[Source data — start]

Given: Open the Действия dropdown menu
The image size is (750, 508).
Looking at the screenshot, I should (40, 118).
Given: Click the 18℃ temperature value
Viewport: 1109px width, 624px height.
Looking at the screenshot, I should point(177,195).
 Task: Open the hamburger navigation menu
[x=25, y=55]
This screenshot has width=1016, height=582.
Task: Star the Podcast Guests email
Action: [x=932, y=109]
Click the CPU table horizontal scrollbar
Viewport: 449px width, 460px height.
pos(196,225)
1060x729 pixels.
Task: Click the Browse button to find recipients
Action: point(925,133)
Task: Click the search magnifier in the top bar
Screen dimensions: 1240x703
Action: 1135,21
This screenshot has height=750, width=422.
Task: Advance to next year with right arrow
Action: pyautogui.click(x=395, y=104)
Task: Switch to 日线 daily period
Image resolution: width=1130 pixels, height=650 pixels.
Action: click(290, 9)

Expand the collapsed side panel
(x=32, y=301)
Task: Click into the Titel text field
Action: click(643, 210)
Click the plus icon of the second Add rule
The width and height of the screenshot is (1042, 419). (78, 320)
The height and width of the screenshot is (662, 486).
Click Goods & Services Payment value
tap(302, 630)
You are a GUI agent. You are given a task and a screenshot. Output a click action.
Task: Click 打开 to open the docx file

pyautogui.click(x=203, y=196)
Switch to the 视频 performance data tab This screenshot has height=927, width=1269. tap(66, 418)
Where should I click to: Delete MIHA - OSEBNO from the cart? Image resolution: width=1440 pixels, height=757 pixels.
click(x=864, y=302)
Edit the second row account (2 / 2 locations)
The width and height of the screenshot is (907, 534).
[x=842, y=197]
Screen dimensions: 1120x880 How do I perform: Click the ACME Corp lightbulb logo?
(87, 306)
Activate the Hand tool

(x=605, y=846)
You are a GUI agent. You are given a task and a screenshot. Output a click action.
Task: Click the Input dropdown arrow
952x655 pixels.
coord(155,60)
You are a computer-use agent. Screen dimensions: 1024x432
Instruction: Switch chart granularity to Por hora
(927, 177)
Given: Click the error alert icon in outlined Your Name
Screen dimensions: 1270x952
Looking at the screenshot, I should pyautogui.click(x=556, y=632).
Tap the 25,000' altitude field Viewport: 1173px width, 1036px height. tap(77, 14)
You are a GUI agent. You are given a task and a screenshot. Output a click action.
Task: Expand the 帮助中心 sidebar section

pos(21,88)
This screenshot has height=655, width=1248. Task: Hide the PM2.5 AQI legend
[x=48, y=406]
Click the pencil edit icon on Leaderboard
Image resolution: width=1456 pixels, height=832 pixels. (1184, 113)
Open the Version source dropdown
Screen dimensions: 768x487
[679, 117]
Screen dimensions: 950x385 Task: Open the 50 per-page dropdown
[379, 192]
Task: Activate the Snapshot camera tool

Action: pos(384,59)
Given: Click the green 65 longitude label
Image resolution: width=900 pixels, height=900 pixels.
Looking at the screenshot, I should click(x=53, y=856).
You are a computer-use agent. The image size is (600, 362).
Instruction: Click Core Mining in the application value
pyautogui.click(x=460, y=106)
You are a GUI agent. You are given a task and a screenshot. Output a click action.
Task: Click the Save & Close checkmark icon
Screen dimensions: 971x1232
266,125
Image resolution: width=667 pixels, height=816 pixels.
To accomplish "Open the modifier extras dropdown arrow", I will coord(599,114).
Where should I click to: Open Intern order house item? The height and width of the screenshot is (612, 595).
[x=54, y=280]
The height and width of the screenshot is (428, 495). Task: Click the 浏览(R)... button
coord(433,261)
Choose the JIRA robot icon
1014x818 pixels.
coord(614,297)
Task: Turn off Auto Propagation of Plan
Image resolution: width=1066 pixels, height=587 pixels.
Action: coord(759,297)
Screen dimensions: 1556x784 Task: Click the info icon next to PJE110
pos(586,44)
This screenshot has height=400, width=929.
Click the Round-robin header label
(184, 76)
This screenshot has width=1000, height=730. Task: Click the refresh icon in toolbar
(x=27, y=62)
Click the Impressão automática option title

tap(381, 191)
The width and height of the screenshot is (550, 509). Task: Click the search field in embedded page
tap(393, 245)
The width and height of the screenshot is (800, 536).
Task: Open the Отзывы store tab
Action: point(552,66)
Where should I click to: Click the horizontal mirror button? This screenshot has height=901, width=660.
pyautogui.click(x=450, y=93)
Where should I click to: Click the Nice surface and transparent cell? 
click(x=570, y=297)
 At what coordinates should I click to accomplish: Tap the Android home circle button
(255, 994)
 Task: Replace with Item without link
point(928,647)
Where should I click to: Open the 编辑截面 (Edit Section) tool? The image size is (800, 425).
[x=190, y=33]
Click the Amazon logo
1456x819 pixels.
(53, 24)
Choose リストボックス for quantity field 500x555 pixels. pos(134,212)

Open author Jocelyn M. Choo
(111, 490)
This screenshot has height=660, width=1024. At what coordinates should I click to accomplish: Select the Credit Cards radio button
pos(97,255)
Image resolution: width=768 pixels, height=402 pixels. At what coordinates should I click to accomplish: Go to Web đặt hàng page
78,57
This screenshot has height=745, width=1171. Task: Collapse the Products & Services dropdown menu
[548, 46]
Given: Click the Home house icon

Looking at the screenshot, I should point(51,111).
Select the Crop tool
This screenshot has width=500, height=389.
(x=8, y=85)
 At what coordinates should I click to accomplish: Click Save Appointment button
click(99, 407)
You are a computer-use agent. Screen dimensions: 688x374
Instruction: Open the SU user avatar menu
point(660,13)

[Source data — finish]

Every record above is to be copied exactly.

Your response:
Given: Open the Действия dropdown menu
The image size is (750, 508).
Looking at the screenshot, I should (40, 118).
Given: Click the 18℃ temperature value
Viewport: 1109px width, 624px height.
Looking at the screenshot, I should point(177,195).
 Task: Open the hamburger navigation menu
[x=25, y=55]
This screenshot has width=1016, height=582.
Task: Star the Podcast Guests email
Action: [x=932, y=109]
Click the CPU table horizontal scrollbar
Viewport: 449px width, 460px height.
pos(196,225)
1060x729 pixels.
Task: Click the Browse button to find recipients
Action: point(925,133)
Task: Click the search magnifier in the top bar
Screen dimensions: 1240x703
Action: 1135,21
This screenshot has height=750, width=422.
Task: Advance to next year with right arrow
Action: pyautogui.click(x=395, y=104)
Task: Switch to 日线 daily period
Image resolution: width=1130 pixels, height=650 pixels.
Action: click(290, 9)

Expand the collapsed side panel
(x=32, y=301)
Task: Click into the Titel text field
Action: click(643, 210)
Click the plus icon of the second Add rule
The width and height of the screenshot is (1042, 419). (78, 320)
The height and width of the screenshot is (662, 486).
Click Goods & Services Payment value
tap(302, 630)
You are a GUI agent. You are given a task and a screenshot. Output a click action.
Task: Click 打开 to open the docx file

pyautogui.click(x=203, y=196)
Switch to the 视频 performance data tab This screenshot has height=927, width=1269. tap(66, 418)
Where should I click to: Delete MIHA - OSEBNO from the cart? Image resolution: width=1440 pixels, height=757 pixels.
click(x=864, y=302)
Edit the second row account (2 / 2 locations)
The width and height of the screenshot is (907, 534).
[x=842, y=197]
Screen dimensions: 1120x880 How do I perform: Click the ACME Corp lightbulb logo?
(87, 306)
Activate the Hand tool

(x=605, y=846)
You are a GUI agent. You are given a task and a screenshot. Output a click action.
Task: Click the Input dropdown arrow
952x655 pixels.
coord(155,60)
You are a computer-use agent. Screen dimensions: 1024x432
Instruction: Switch chart granularity to Por hora
(927, 177)
Given: Click the error alert icon in outlined Your Name
Screen dimensions: 1270x952
Looking at the screenshot, I should pyautogui.click(x=556, y=632).
Tap the 25,000' altitude field Viewport: 1173px width, 1036px height. tap(77, 14)
You are a GUI agent. You are given a task and a screenshot. Output a click action.
Task: Expand the 帮助中心 sidebar section

pos(21,88)
This screenshot has height=655, width=1248. Task: Hide the PM2.5 AQI legend
[x=48, y=406]
Click the pencil edit icon on Leaderboard
Image resolution: width=1456 pixels, height=832 pixels. (1184, 113)
Open the Version source dropdown
Screen dimensions: 768x487
[679, 117]
Screen dimensions: 950x385 Task: Open the 50 per-page dropdown
[379, 192]
Task: Activate the Snapshot camera tool

Action: pos(384,59)
Given: Click the green 65 longitude label
Image resolution: width=900 pixels, height=900 pixels.
Looking at the screenshot, I should click(x=53, y=856).
You are a computer-use agent. The image size is (600, 362).
Instruction: Click Core Mining in the application value
pyautogui.click(x=460, y=106)
You are a GUI agent. You are given a task and a screenshot. Output a click action.
Task: Click the Save & Close checkmark icon
Screen dimensions: 971x1232
266,125
Image resolution: width=667 pixels, height=816 pixels.
To accomplish "Open the modifier extras dropdown arrow", I will coord(599,114).
Where should I click to: Open Intern order house item? The height and width of the screenshot is (612, 595).
[x=54, y=280]
The height and width of the screenshot is (428, 495). Task: Click the 浏览(R)... button
coord(433,261)
Choose the JIRA robot icon
1014x818 pixels.
coord(614,297)
Task: Turn off Auto Propagation of Plan
Image resolution: width=1066 pixels, height=587 pixels.
Action: coord(759,297)
Screen dimensions: 1556x784 Task: Click the info icon next to PJE110
pos(586,44)
This screenshot has height=400, width=929.
Click the Round-robin header label
(184, 76)
This screenshot has width=1000, height=730. Task: Click the refresh icon in toolbar
(x=27, y=62)
Click the Impressão automática option title

tap(381, 191)
The width and height of the screenshot is (550, 509). Task: Click the search field in embedded page
tap(393, 245)
The width and height of the screenshot is (800, 536).
Task: Open the Отзывы store tab
Action: point(552,66)
Where should I click to: Click the horizontal mirror button? This screenshot has height=901, width=660.
pyautogui.click(x=450, y=93)
Where should I click to: Click the Nice surface and transparent cell? 
click(x=570, y=297)
 At what coordinates should I click to accomplish: Tap the Android home circle button
(255, 994)
 Task: Replace with Item without link
point(928,647)
Where should I click to: Open the 编辑截面 (Edit Section) tool? The image size is (800, 425).
[x=190, y=33]
Click the Amazon logo
1456x819 pixels.
(53, 24)
Choose リストボックス for quantity field 500x555 pixels. pos(134,212)

Open author Jocelyn M. Choo
(111, 490)
This screenshot has height=660, width=1024. At what coordinates should I click to accomplish: Select the Credit Cards radio button
pos(97,255)
Image resolution: width=768 pixels, height=402 pixels. At what coordinates should I click to accomplish: Go to Web đặt hàng page
78,57
This screenshot has height=745, width=1171. Task: Collapse the Products & Services dropdown menu
[548, 46]
Given: Click the Home house icon

Looking at the screenshot, I should point(51,111).
Select the Crop tool
This screenshot has width=500, height=389.
(x=8, y=85)
 At what coordinates should I click to accomplish: Click Save Appointment button
click(99, 407)
You are a computer-use agent. Screen dimensions: 688x374
Instruction: Open the SU user avatar menu
point(660,13)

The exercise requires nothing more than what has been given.